If the line is longer than the buffer, then there will be no \n in there at all, so just trashing the character before the \0 is wrong.

you are of course correct but I made no mention of that. If it exists it will always always be the last byte just before the null terminator.

Aia 1,977 Nearly a Posting Maven · Answer 10 · 2007-01-17T03:05:33+00:00

I have been researching for some days about this problem with the '\n'
left behind.

This have been posted:

>>I would use a wrapper function or write my own version of fgets to suit my application.

Now I'm intrigued by it. Could anyone post a little example of re-writting the fgets function?.
From Ravalon I heard for first time about wrapper but I'm not sure I follow what it means.

Until I found this forum all that I did was to trash the last character
before '\0' like Ancient Dragon initially posted. Now I'm looking for a better way that I can understand.
Thank you guys, for your guidance.

Ancient Dragon 5,243 Achieved Level 70 Team Colleague Featured Poster · Answer 11 · 2007-01-17T03:44:06+00:00

to write a wrapper means to write your own function that will eventually call some standard library function

Now, instead of calling fgets() call myfgets()
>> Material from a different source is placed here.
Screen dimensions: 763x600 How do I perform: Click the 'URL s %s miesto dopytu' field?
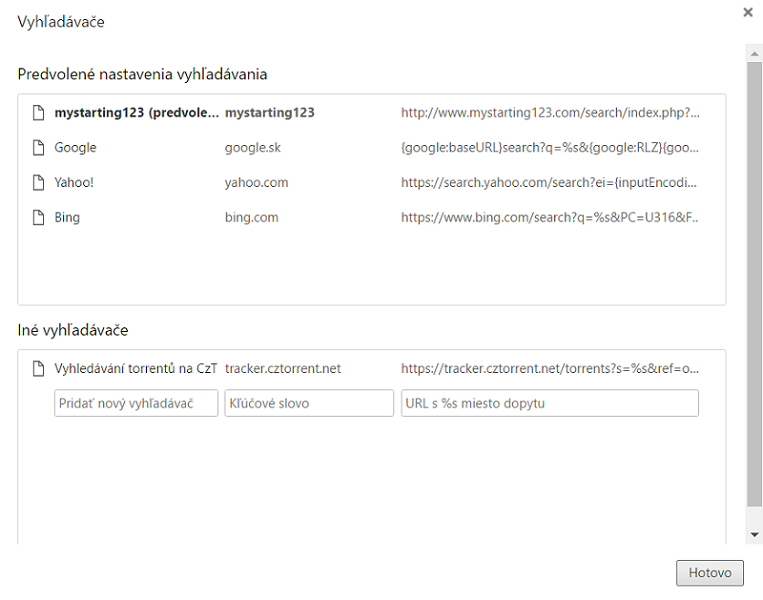tap(549, 403)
char* myfgets(char *buf, size_t bufsize, FILE* fp)
{
    chr* ptr = NULL;
    // validate parameters
    if( buf != NULL && bufsize > 0 && fp != NULL)
    {          
        ptr = fgets(buf,bufsize,fp);
        if(ptr != NULL)
       {
            size_t len = strlen(buf);
            if( buf[len-1] == '\n')
               buf[len-1] = 0;
       }
    }
    return ptr;
}

John A 1,896 Vampirical Lurker Team Colleague · Answer 12 · 2007-01-17T05:32:51+00:00

Not to be nitpicky, but...

chr* ptr = NULL;

Something doesn't look right. :D

Ravalon 62 Posting Whiz in Training · Answer 13 · 2007-01-17T06:07:28+00:00

>>But does it really matter which one is faster?
Yes it might, depending on how often it is used and whether it is a real-time program or not. How many programs have you used that are sluggish and show to respond -- one reason is for careless programming and programmers not paying attention to efficiency.

I think there's a difference between careless programming and optimizing without good cause. Sacrificing clarity for dubious gains in speed sounds like a poor tradeoff to me. This applies to real-time programming as well. You don't waste your time optimizing things that may not have a noticeable effect. You profile the application, marvel at how the bottleneck is not even close to where you predicted, optimize it, and repeat until the application is fast enough. ;)

It would appear from your comments that you have never written a real-time program where you have to sequeeze every last nano-second you can out of the program. No reflection on you but what you stated is a common belief about program speed/efficiency versus program maintainability. Sometimes ease of maintainance issues have to be sacrificed for program efficiency.

You're absolutely right. I don't have experience with real-time programs, but I do know that they're a different ball game altogether. If I were trying to squeeze every cycle out of a real-time program that does a lot of I/O with long strings, I wouldn't be doing it by calling fgets and removing the newline every time. I would probably use a more speed conscious string model like length prefix, and write an fgets that works with it.

The problem is that too many people go to the extreme. On the one extreme, they fool themselves into believing that their programs are efficient by micro optimizing everything and ignoring the parts that really matter. On the other extreme, they fool themselves into believing that the speed of computers makes a mind for efficiency obsolete. In both cases, they're fooling themselves. Efficiency isn't just a matter of using the code with the fewest cycles. It's a great deal harder and more subtle, and lacking experience with real-time programs doesn't mean I'm not aware of that.